Genetic analyses of differences between the songs of D. virilis and D. littoralis showed that species-specific song traits are affected both by X chromosomal and autosomal genes. The X chromosomal gene(s) having a major impact on pause and pulse length in male song were found to be located at the proximal region of the chromosome. Precise localisation of the song genes was, however, not possible due to multiple chromosome rearrangements restricting recombination between RFLP markers located on this area. The same problem was faced when studying hybrids between D. flavomontana and D. montana with less diverged X chromosomal gene arrangements.

**RECORD EXCERPTS:**

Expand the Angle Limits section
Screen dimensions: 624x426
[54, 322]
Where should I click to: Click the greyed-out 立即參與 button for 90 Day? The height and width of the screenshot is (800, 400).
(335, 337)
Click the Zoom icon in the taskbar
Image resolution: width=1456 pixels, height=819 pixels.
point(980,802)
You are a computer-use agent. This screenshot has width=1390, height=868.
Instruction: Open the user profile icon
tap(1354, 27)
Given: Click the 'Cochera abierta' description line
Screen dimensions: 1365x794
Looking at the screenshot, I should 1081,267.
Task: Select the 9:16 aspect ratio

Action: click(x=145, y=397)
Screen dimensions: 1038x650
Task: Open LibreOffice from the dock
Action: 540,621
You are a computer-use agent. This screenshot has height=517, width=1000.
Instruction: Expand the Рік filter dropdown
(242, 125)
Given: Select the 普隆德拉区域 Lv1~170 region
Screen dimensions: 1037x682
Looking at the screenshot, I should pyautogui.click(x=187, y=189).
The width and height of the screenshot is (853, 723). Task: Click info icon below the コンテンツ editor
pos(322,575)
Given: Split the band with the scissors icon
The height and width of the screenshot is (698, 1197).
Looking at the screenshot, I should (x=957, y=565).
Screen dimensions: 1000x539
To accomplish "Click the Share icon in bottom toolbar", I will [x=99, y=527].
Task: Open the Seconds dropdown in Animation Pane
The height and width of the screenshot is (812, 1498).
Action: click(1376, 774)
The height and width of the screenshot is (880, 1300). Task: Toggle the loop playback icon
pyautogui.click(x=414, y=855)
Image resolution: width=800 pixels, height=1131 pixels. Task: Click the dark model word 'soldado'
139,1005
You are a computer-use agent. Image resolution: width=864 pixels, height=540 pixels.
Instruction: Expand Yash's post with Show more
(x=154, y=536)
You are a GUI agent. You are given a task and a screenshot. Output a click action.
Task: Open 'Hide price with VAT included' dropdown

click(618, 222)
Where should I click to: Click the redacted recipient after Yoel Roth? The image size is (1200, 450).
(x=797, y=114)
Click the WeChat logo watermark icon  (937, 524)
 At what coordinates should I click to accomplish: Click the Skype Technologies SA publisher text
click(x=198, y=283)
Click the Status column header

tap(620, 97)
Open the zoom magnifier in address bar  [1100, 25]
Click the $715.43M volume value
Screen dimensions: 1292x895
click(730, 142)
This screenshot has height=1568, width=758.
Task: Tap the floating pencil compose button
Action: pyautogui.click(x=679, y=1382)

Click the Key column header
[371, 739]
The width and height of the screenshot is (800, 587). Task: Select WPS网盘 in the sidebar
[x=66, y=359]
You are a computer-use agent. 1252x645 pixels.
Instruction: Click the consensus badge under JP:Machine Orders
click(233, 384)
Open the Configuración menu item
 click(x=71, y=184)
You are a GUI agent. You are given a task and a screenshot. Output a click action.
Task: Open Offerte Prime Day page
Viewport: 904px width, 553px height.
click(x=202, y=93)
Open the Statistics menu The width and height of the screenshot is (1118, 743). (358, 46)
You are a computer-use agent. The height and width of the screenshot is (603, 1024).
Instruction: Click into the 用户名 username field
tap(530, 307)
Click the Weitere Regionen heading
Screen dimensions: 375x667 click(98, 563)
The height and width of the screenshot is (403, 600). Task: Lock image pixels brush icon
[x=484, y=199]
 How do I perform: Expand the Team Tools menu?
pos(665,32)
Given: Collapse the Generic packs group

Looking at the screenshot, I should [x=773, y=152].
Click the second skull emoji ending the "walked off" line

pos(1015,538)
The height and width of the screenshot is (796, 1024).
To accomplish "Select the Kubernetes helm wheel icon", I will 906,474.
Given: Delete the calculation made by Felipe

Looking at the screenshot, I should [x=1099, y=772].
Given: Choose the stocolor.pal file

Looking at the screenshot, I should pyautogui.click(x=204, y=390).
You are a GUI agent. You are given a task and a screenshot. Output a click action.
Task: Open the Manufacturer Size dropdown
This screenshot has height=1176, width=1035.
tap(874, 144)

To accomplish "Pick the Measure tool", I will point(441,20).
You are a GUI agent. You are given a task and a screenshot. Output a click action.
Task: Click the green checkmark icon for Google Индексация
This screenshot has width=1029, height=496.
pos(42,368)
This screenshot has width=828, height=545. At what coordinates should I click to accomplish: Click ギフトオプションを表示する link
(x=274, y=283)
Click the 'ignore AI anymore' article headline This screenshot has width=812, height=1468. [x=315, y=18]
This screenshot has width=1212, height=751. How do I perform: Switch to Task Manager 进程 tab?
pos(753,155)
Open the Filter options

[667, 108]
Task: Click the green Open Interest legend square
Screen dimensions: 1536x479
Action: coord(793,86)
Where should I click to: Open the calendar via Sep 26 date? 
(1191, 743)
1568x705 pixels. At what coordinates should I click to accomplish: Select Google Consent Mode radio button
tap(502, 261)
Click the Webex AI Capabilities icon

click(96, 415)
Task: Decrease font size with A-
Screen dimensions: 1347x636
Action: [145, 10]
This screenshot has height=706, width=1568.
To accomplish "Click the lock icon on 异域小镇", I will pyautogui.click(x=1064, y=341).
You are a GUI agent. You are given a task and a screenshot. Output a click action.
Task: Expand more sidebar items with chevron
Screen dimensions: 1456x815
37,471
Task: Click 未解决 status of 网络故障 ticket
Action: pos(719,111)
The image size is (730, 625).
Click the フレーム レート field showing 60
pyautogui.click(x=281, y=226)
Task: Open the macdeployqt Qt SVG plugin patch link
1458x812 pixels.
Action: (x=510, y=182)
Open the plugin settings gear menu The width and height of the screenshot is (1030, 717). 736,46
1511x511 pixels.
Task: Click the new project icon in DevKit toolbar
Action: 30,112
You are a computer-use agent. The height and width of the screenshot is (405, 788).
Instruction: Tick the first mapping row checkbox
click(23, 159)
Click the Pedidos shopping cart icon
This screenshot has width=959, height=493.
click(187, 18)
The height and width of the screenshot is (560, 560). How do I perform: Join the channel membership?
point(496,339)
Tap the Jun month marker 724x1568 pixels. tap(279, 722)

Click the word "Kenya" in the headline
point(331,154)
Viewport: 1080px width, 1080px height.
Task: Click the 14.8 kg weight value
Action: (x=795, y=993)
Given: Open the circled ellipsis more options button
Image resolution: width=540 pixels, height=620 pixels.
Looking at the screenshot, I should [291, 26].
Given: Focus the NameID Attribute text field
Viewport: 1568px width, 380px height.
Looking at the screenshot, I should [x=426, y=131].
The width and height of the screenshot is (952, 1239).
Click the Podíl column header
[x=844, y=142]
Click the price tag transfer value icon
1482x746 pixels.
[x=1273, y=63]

**WHAT YOU NEED TO DO:**
1) List every Drosophila species named in the passage on song genetics.
2) Rewrite the passage on song genetics starting with "Genetic analyses of" and going on through "chromosomal gene arrangements.", with "RFLP markers" changed to "microsatellite markers".

**SOLUTION LIST:**
1) D. virilis, D. littoralis, D. flavomontana, D. montana

2)
Genetic analyses of differences between the songs of D. virilis and D. littoralis showed that species-specific song traits are affected both by X chromosomal and autosomal genes. The X chromosomal gene(s) having a major impact on pause and pulse length in male song were found to be located at the proximal region of the chromosome. Precise localisation of the song genes was, however, not possible due to multiple chromosome rearrangements restricting recombination between microsatellite markers located on this area. The same problem was faced when studying hybrids between D. flavomontana and D. montana with less diverged X chromosomal gene arrangements.